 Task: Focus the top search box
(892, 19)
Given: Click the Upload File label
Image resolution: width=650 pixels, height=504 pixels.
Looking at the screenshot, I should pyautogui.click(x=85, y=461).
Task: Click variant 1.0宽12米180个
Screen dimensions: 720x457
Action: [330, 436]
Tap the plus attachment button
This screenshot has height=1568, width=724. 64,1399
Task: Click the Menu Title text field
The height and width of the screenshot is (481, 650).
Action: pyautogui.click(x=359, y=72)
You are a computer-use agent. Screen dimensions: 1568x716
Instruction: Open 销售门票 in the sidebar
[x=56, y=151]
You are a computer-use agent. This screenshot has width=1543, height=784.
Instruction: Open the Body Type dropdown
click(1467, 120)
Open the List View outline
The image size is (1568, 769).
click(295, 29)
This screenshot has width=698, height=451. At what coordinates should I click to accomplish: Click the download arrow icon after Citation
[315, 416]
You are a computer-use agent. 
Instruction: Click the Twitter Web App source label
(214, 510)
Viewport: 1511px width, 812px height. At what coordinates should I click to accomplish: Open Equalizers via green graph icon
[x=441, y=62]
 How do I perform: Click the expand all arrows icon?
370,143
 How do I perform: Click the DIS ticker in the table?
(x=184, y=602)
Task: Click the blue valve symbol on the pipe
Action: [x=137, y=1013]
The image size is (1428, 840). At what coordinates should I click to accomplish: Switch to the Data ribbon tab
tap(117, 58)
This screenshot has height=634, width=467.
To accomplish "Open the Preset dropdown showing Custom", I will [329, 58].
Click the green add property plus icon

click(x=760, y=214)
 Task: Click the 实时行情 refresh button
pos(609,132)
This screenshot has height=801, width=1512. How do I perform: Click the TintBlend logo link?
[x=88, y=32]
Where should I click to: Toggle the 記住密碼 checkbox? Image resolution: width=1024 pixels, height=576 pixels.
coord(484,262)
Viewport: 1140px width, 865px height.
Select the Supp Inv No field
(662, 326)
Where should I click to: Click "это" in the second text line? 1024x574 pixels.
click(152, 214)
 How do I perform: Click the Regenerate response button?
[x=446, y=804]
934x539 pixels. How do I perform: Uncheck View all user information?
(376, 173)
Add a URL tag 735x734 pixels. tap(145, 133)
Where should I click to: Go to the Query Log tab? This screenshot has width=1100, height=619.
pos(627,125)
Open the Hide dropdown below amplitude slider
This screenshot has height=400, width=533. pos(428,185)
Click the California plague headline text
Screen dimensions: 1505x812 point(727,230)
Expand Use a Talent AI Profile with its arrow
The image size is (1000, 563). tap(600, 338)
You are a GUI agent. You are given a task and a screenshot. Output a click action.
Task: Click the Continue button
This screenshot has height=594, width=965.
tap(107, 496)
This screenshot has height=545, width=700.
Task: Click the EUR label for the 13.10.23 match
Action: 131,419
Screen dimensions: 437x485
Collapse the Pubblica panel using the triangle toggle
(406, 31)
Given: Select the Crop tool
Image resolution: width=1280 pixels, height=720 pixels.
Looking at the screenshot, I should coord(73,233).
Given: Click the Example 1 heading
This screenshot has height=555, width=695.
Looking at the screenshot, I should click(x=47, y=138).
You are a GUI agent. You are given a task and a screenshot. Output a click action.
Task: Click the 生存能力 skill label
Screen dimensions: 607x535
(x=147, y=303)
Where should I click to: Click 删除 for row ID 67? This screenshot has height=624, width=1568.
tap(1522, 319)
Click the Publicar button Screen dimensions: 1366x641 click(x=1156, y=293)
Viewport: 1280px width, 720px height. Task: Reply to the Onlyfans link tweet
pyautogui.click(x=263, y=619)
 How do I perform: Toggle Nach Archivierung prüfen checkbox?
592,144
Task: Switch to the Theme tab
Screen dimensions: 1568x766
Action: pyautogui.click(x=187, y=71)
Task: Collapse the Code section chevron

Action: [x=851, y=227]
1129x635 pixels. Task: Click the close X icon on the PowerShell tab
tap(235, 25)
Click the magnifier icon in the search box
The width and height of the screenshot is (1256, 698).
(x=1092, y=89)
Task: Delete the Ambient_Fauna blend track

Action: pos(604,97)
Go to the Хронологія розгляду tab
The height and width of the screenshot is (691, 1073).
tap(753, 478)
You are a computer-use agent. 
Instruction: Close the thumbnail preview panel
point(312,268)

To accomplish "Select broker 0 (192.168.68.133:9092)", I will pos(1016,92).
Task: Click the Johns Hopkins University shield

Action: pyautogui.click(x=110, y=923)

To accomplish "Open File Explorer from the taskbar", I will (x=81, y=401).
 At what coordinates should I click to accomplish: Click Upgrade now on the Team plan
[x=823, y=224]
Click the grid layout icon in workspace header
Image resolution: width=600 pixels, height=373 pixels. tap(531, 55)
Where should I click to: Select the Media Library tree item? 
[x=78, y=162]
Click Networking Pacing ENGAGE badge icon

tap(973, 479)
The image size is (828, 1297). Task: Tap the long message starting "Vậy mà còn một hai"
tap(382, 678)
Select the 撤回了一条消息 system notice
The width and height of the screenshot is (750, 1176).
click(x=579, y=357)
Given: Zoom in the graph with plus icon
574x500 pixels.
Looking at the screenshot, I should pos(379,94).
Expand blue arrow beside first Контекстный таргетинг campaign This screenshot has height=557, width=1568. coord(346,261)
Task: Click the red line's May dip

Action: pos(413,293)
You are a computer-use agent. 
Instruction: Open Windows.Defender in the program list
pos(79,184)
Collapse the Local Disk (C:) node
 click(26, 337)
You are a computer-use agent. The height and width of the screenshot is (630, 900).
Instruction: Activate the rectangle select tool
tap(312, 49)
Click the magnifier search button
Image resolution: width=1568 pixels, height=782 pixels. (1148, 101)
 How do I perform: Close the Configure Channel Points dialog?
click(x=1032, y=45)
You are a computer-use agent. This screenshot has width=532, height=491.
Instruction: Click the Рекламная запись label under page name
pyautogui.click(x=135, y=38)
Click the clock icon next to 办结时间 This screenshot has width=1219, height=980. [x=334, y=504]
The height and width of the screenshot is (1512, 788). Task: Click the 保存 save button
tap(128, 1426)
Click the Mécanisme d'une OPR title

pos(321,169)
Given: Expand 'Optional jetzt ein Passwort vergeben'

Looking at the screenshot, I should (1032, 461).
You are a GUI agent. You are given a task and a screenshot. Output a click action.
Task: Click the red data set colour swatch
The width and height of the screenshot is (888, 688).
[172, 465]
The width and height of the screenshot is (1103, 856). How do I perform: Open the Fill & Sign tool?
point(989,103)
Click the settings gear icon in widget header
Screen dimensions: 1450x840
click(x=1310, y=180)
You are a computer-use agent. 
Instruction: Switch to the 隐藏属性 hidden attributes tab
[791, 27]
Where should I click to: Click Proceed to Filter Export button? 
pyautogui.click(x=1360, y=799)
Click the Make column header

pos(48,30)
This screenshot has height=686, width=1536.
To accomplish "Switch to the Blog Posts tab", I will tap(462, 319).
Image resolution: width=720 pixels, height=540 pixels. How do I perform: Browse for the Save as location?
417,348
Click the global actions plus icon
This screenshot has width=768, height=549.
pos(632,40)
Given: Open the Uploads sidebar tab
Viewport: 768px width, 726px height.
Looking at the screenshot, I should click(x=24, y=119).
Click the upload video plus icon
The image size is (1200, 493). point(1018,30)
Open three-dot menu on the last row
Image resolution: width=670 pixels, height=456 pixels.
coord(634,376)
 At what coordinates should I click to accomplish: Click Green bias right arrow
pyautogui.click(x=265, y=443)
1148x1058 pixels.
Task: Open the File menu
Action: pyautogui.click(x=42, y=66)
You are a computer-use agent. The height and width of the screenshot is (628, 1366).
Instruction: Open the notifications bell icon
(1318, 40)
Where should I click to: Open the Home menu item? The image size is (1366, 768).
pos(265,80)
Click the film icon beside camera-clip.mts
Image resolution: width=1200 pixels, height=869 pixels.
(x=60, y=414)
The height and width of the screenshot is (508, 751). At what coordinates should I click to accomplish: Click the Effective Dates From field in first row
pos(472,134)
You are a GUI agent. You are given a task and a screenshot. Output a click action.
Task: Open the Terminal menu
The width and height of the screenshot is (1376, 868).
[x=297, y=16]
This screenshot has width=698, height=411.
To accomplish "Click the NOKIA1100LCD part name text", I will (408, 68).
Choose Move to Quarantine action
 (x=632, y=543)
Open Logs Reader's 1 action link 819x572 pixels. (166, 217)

----------------

**The problem:** Locate and copy each line in the data above that includes the word "will".

**Task response:**
To accomplish "Open the Preset dropdown showing Custom", I will [329, 58].
To accomplish "Select broker 0 (192.168.68.133:9092)", I will pos(1016,92).
To accomplish "Open File Explorer from the taskbar", I will (x=81, y=401).
To accomplish "Switch to the Blog Posts tab", I will tap(462, 319).
To accomplish "Click the NOKIA1100LCD part name text", I will (408, 68).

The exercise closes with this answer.